Read chapter 1 most carefully, then continue through the book to the end. The public policy instigated by the Chinese government to solve the problem resulting from the One Child Policy (too many men, not enough women) is presented most concisely in the early scenes of the novel.

  1. How are the various characters related to Wei-guo? Go down the list and describe the relationships in short sentences or if you prefer draw a family/relationship diagram using Wei-guo as the center. In your diagram and/or description include Big Dad, Dad, May-Ling, Hero, Husband One, Husband Two, MaMa.
  2. Based on your diagram, what constitutes a family?
  3. If you were to summarize this first scene, how would you describe what is taking place?
  4. There is a point of discussion early on around Advanced Families and China First along with a reference to patriotism. How would you summarize what it means to be patriotic in the eyes of Wei-guo’s dads?
  5. “Every man is allowed one child…” Why do you think that is?
  6. There are rules and expectations that order these unusual families that are forming as a result of public policy, some rules are dictated by the government, others emerge out of necessity. Begin a list of these rules as you read through the book. Some rules are subtle, not easy to pick up on. Others are more obvious, like “Every man is allowed one child…”
  7. In chapter one, the term Willfully Sterile is used to describe Hero. What do you think this means?
  8. Big Dad calls Husband Two a Lost Boy? What do you think that means? How does Hero, the matchmaker defend Husband Two?
  9.  What are the Strategic Games?
  10. Why might they exist?
  11. What does Major Jung want from Wei-guo and his band of Strategic Games men?
  12. He states a statistic. What is the statistic? Doc tries to protest…but clearly, the government official is giving the orders and not allowing for any discussion. Why do you think that is?
  13. There is a reference in the book periodically to going the max. The meaning is not precisely spelled out. What do you think it means?
  14. What do you think the government would do to May-ling, Hann and XX if they declared in all honesty who they are and what they want?
  15. How do you think a government gets this kind of power over individuals…the power to determine what it means to be a man, a woman, a family, a patriot and control those definitions for an entire society?
  16. The idea of government power through censorship and spying on (keeping track of) their own citizens emerges as a theme and becomes prominent by the final chapters of the book. Do you believe that the government should be able to track you, trace you, know your habits, what you buy and eat and drink? In the name of keeping society safe, is their intrusion into your privacy something you would be okay with?

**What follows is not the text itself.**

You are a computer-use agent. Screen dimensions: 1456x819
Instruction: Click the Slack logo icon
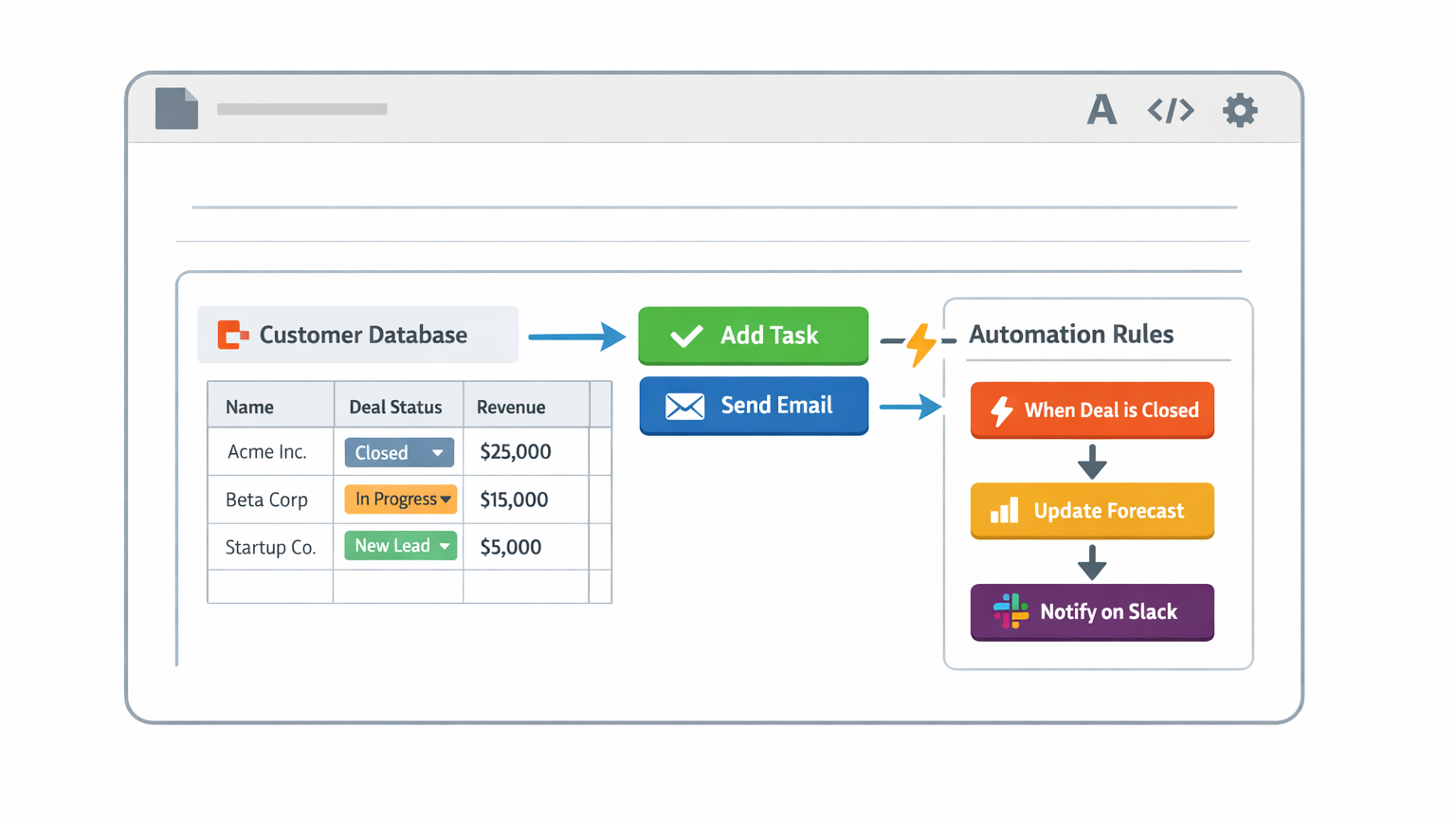(1010, 611)
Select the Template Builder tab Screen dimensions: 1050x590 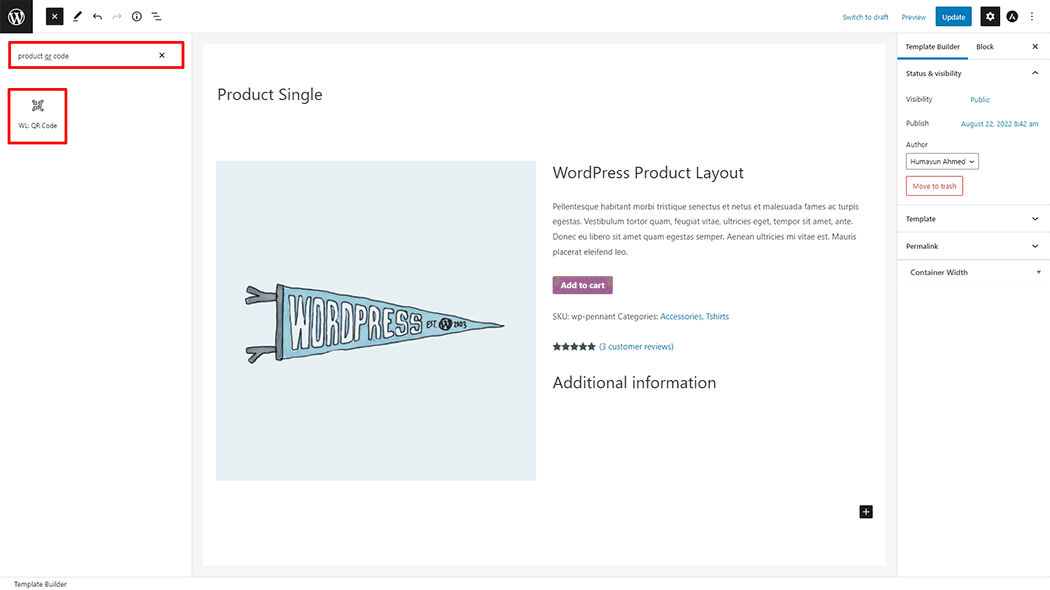coord(932,47)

This is such an important discussion and not just for those living in places like China (where citizens have little say in what their government does)…but in the US and Western Europe and among other “free people”…how much power in the form of data do you want your government to have?

Wired has a great article on the intersection between Big Brother and Big Data This reality is nothing new for the scifi world…but in the past it’s all been make believe. Now science fiction is becoming reality…our reality. What kind of checks on Big Data in the hands of government ought to be put into place now, to avert the kind of situation the reader sees in AN EXCESS MALE?

This ought to be a large public policy debate and a topic discussed by citizens everywhere. How much privacy will we give up for safety and what if our governments turn on us and decide that watching us is a part of creating a better society, more order?

There is much to read and discuss on this topic.

This article from business insider gives another angle and more will be written in the coming years as the technology outruns our ability to debate every new policy.

Enjoy Maggie Shen King’s book. Read it for the love story and the thrilling climax, but pay attention to the under-carriage of this story. A sinister government maintains tremendous power over how society defines everything from sexuality, family and mental illness to patriotism…now that is a scary story…something dreamed up by writer…or something at our doorstep.